When it came my turn to be interviewed, I asked about the questions I'd left blank on the questionaire. The questions were "Would you be willing to have us contact you about donating blood?" and "Would you be willing to have us contact you about donating platelets?" The reason that I didn't know how to answer these questions is that, under current FDA guidelines, I'm forbidden from donating blood products. I used to donate occasionally. But having grown up in a military family that was stationed in Germany in the early 1980's, I was exposed to British-grown beef, and well... the government thinks I have Mad Cow disease.
So I told the lady that I'd love to be able to donate again, but that I'm not currently allowed. So yes, I'd love to be called about it, but then I'd just have to answer "no." But then she said something very interesting; they're lobbying the FDA to have the restrictions related to Mad Cow removed. After all, to my knowledge there haven't yet been any known cases of Jacob-Kreutzfeldt Disease (human form of Mad Cow) transmitted through blood transfusions. And one would think, with all the blood donors who lived on US bases in Europe in the '80's, if there was a risk, it would have made someone sick by now. In any case these restrictions are banning a big chunk of the potential donating public; military personnel and their family members tend to be heavy hitters when it comes to donating blood.

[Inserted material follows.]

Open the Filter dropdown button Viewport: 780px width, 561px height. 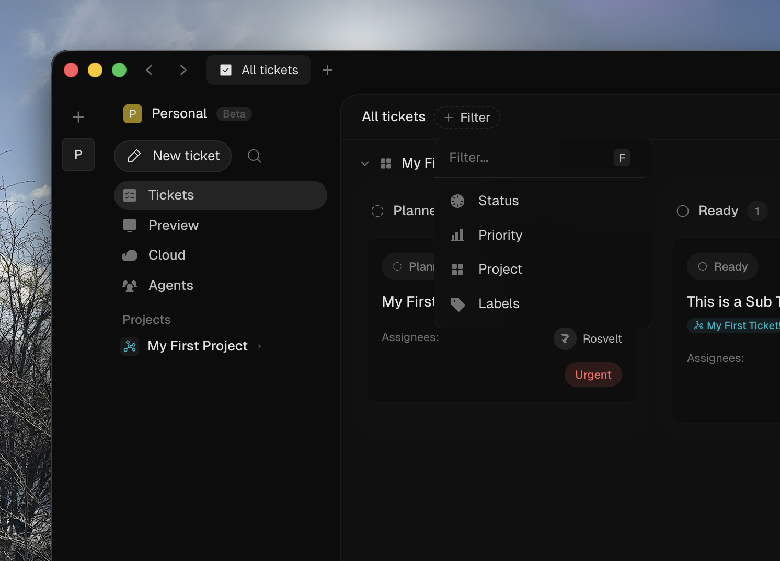point(467,118)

Then she said something very interesting. She said they're lobbying the FDA to have the the restrictions lifted, and that there's at least a likelihood that it will happen; and that when it does happen, they will be calling up a whole lot of people to get them to donate. So I went ahead and checked yes to the little boxes.

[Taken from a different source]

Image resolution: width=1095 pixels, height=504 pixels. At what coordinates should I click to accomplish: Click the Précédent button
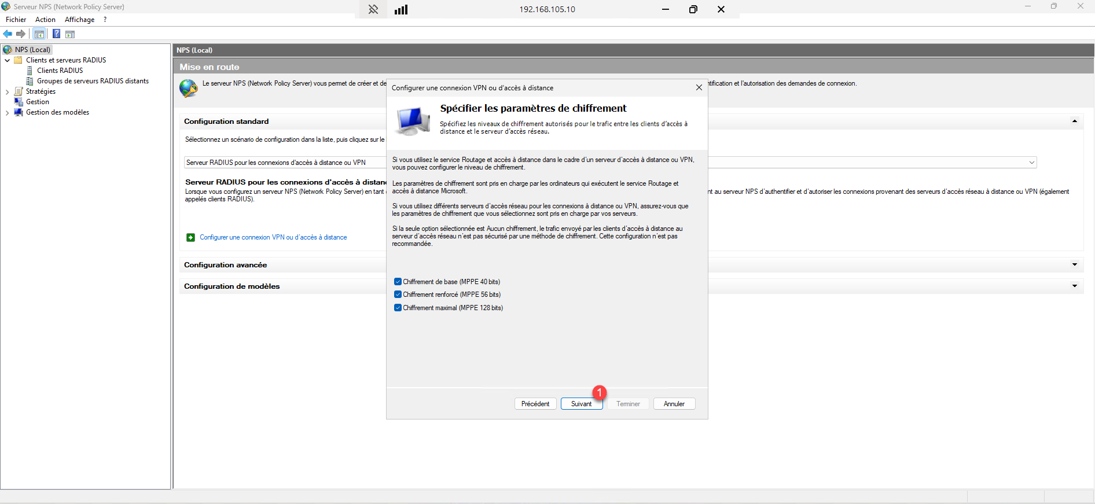[535, 404]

Then she started asking me more questions about my ethnicity. Am I part Latino? No. Am I part Native American? Well actually, so far as I know, there is in my family tree one full-blooded Cherokee eight generations back.
Well, now! She immediately marked on my application that I'm part Native American.
And I said that, um.... it was only one person eight generations ago, which would make me no more that one part in 256 Native American.
She responded, "You'd be surprised at what kind of stuff that leaves in your DNA." She then went on to say that they're really really looking for people who are mixed-race Native American; they're often the hardest ones to match. And that because I'm mixed-race, I get to waive the $52.00 fee, if I want to.
Well, I went ahead and paid anyway, telling them to sponsor someone else who wasn't as, um... genetically endowed as me. And I went away thinking to myself: I'm mixed race! I, the blue-eyed, red-bearded, never-tanned one--whose skin turns beet red even while thinking about the sun--I'm officially one of those for whom the currently approved term is First Peoples! This is so cool. I'm ethnic! Who knew?
So a little later I started to wax eloquent to my lovely wife about my newfound identity, telling her that "I'm feeling Hip and Ethnic now!" whereupon she began to wax eloquent right back at me:
"Get over it."
Well, um... ok.
So it then occurred to me: what's the opposite of Hip and Ethnic?
Actually, Weird Al's video is actually only a mildly exaggerated description of me. No, I don't speak Klingon (Qapla'!), but I have recently been picking up a strong interest in Anglo-Saxon (Hwaet!). You can't get much more White and Nerdy than that.
I guess I'll just have to go back to being a member of the lowly oppressor class. How totally uncool.